— TO DO —
Can you lay out every line of the entries below as a numbered list, skipping blank lines and leaving the pictures out?

%%

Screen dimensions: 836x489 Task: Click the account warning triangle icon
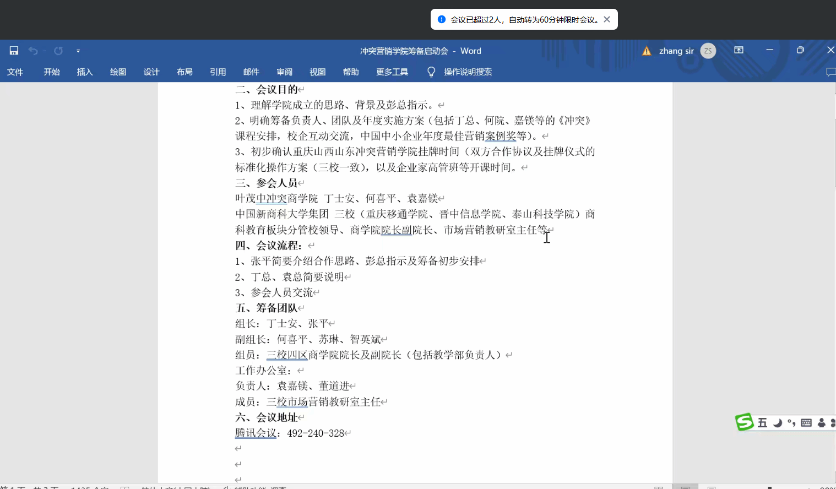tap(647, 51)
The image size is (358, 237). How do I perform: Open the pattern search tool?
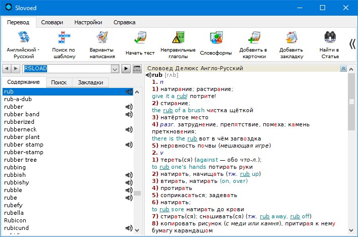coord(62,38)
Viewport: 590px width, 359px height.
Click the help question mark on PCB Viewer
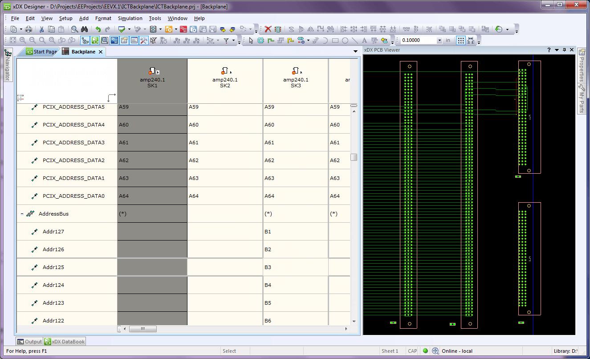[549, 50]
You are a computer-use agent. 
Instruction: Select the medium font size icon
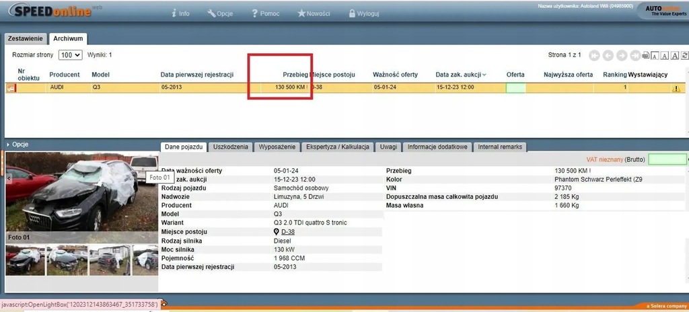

%%

— THE SOLUTION —
1. Screen dimensions: 836x489 Task: Click the account warning triangle icon
2. tap(647, 51)
3. The image size is (358, 237). How do I perform: Open the pattern search tool?
4. coord(62,38)
5. Viewport: 590px width, 359px height.
6. Click the help question mark on PCB Viewer
7. [549, 50]
8. You are a computer-use agent. 
9. Instruction: Select the medium font size icon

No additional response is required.